Ecosystem-Based Management develops and uses scientific understandings of how marine, freshwater, and terrestrial ecosystems function across a wide continuum of scale and scope. Scientific information should inform management decisions and guide adaptive measures as new information becomes available.
Ecosystem-Based Management considers the interdependent and cumulative impacts of different sectors, including human, social, and economic activities. Some of the principles that generally guide EBM are:
- EBM emphasizes the protection of ecosystem structure, function, and key processes based on science;
- EBM is place-based in focusing on a specific ecosystem and the range of activities affecting it;
- EBM acknowledges the interconnectedness among systems, recognizing the importance of interactions among many target species or key services and other non-target species;
- EBM integrates ecological, social, economic, and institutional perspectives, recognizing their strong interdependencies and mutual influences;
- EBM is most effective when working in collaboration, such as agencies working together with citizens, landowners, businessses, local governments, interested organizations, and others to face problems, identify opportunities, make feasible improvements, and find common solutions.
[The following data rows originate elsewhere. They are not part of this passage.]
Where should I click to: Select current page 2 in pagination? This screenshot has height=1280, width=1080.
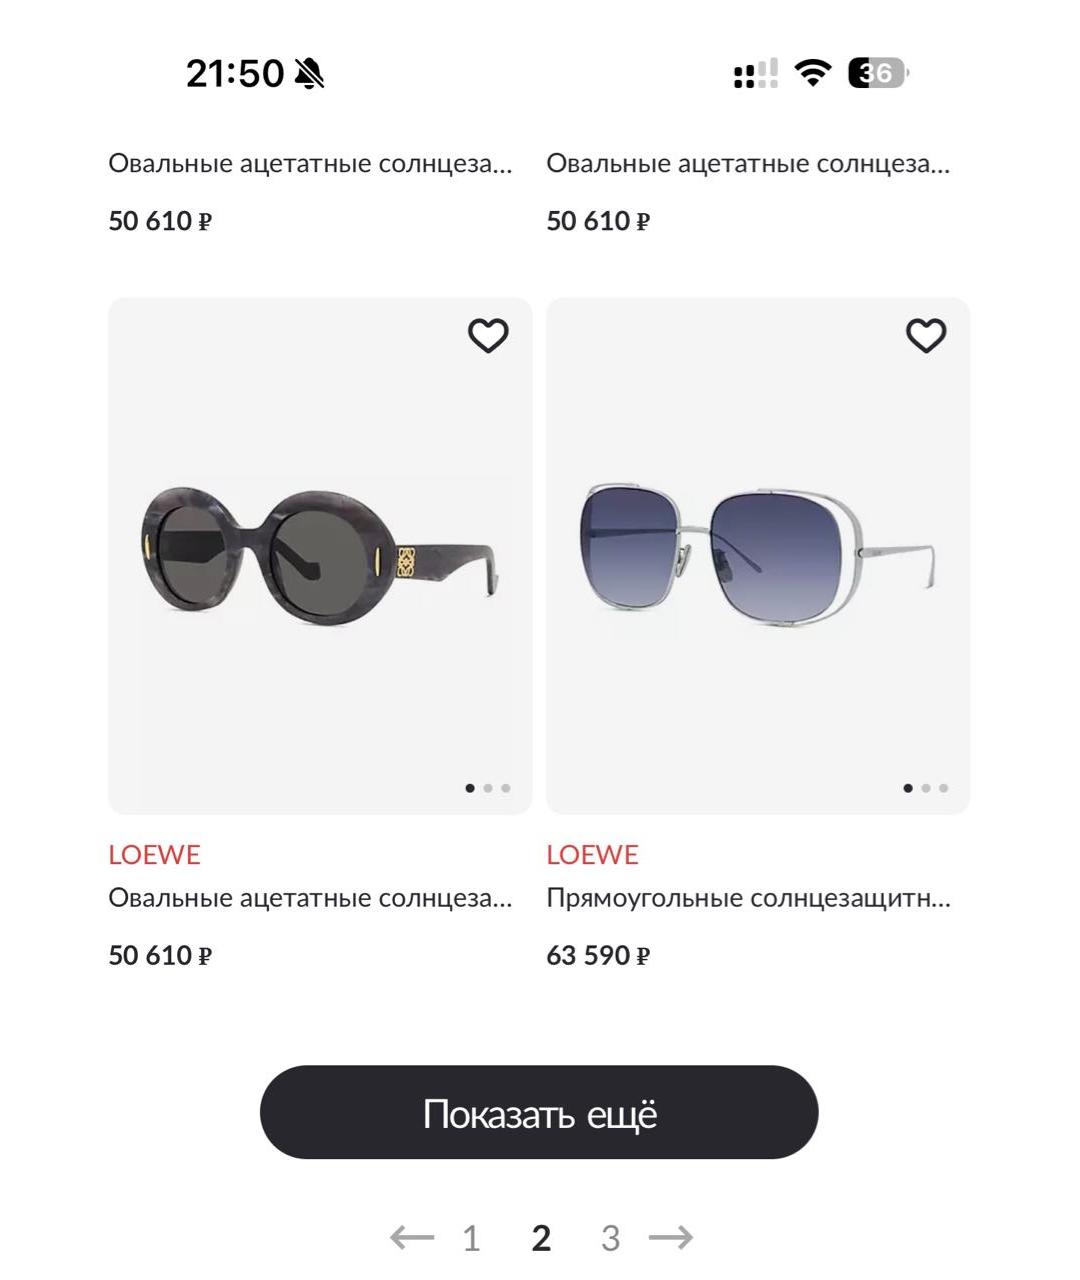click(x=541, y=1239)
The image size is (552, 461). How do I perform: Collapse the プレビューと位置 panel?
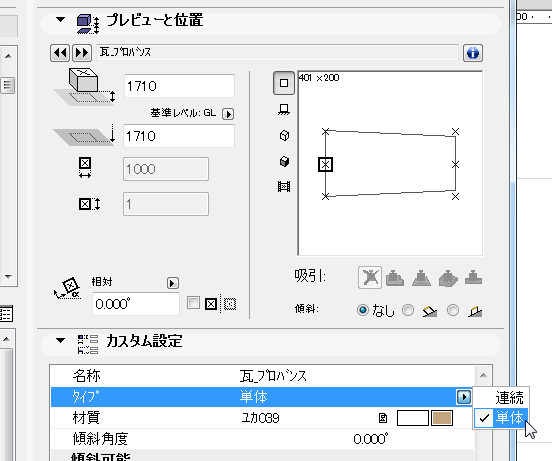click(61, 20)
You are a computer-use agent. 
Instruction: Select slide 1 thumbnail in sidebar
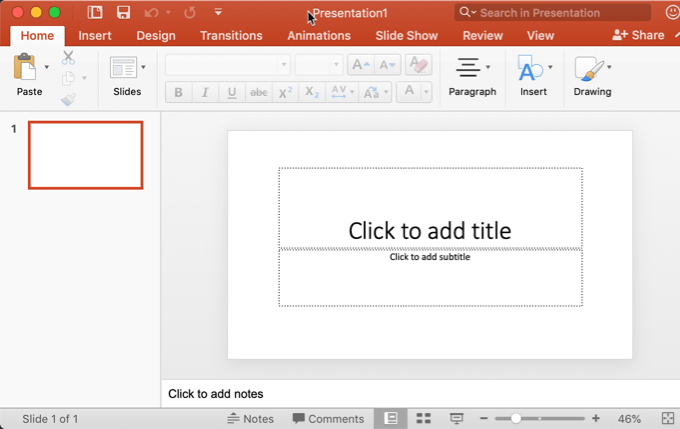85,155
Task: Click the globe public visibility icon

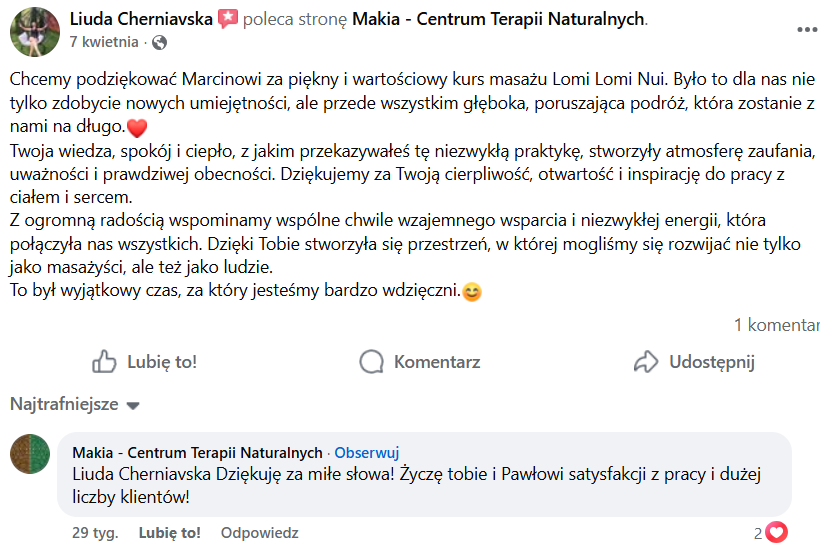Action: tap(159, 43)
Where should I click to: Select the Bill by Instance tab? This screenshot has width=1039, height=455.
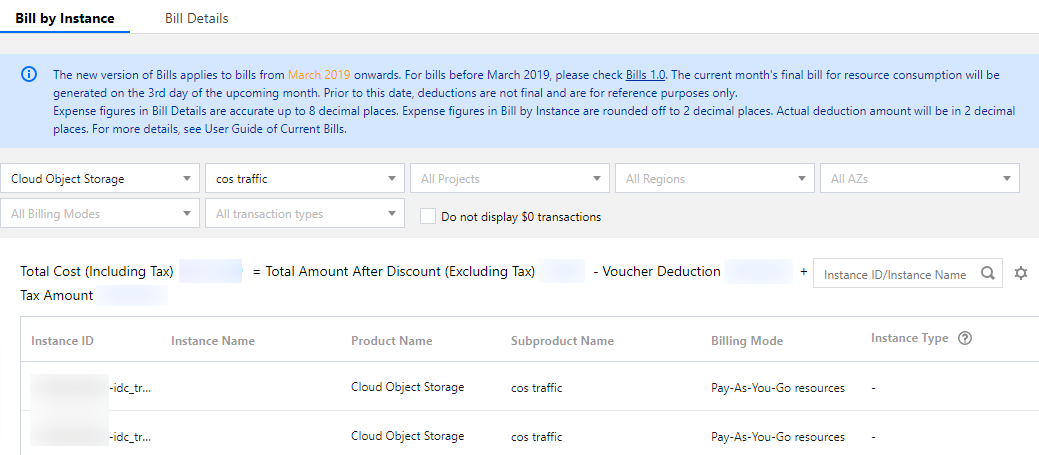65,18
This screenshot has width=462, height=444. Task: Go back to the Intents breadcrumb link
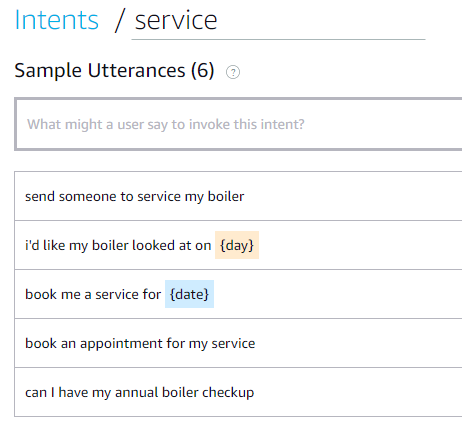(57, 20)
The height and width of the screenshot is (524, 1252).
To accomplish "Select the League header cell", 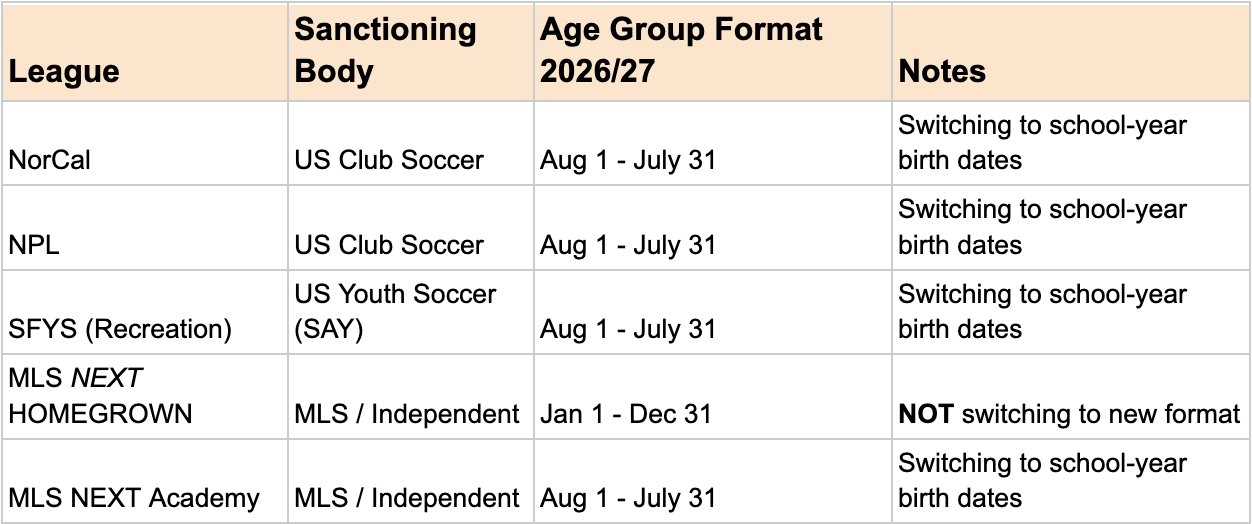I will coord(145,51).
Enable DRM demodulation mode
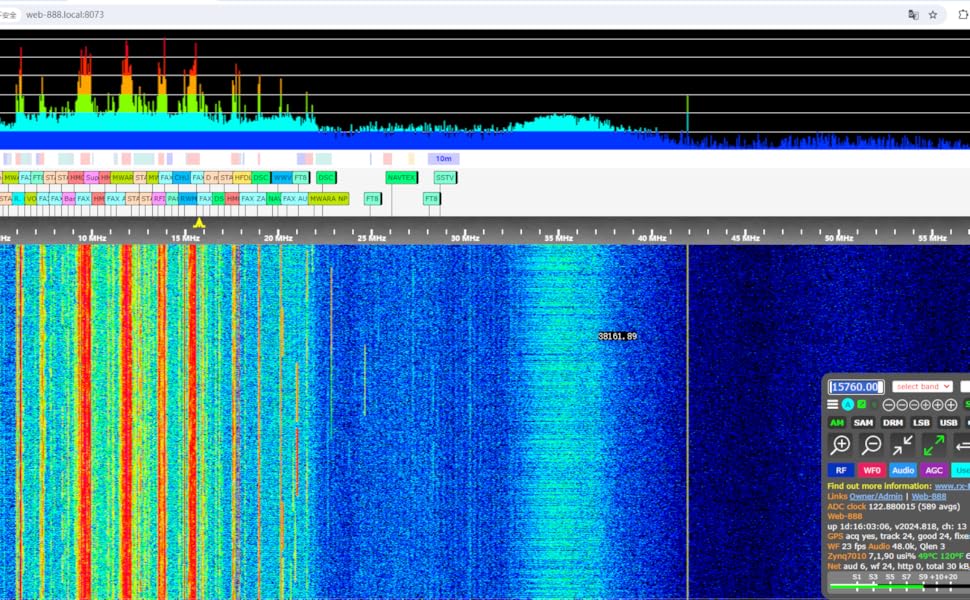Viewport: 970px width, 600px height. (892, 423)
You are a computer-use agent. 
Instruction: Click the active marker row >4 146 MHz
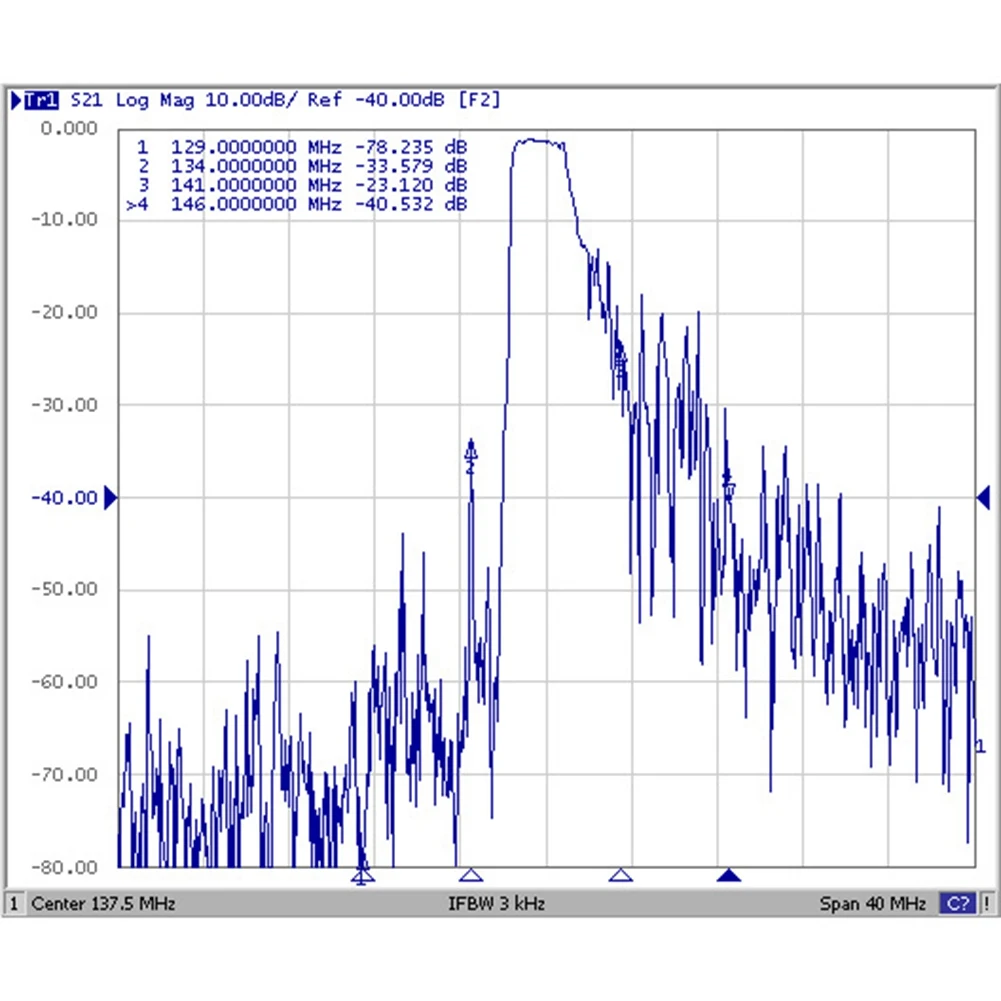[295, 204]
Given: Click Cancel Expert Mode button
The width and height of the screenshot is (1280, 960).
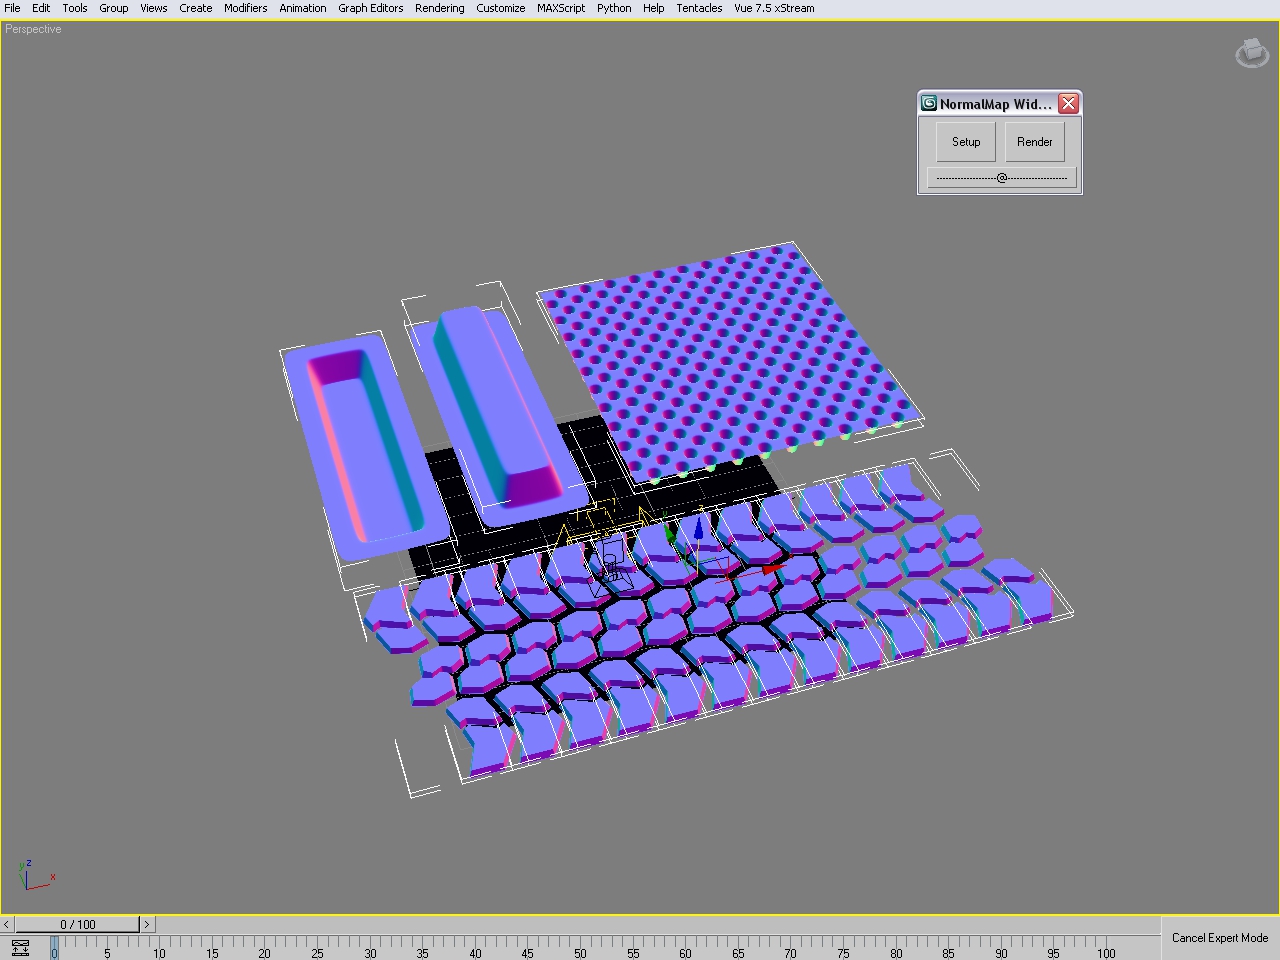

The processes are often as unique as the situation, but the common theme is the active participation of partners to achieve measurable objectives in support of ecosystem management goals.
- EBM should incorporate adaptive management using scientifically-based evaluation, testing of alternate management approaches, and readjustment as new information becomes available from monitoring programs.
Who else is doing Ecosystem-Based Management?
In 2006, the New York Ocean and Great Lakes Ecosystem Conservation Act established ecosystem-based management as the framework to better manage human activities that affect the state's coastal ecosystems. An agenda for implementing these principles was laid out in the New York Ocean and Great Lakes Report, completed in April 2009. Two areas were chosen to demonstrate how ecosystem-based management principles can be applied locally: Great South Bay on Long Island (newsletters available from the Oceans and Great Lakes Ecosystem Conservation Council) and the Sandy Creeks Watersheds on the east shore of Lake Ontario.
The NYS Department of Environmental Conservation utilized an ecosystem-based management approach to develop a 2010 Action Agenda for the Department's Mohawk River Basin Program. This is a concise plan that summarizes the challenges and presents targeted actions for each of five priority goals. Recommended actions are divided into "2015 targets" and "longer range targets."
A similar planning process was used to develop the Hudson River Estuary Action Agenda, which sets goals for the Hudson River Estuary Program and provides a blueprint for program implementation. A guiding principle for this Action Agenda is sustainability, with sustainable development defined as development that "meets the needs of the present without compromising the ability of future generations to meet their own needs" (United Nations Brundtland Commission, 1987).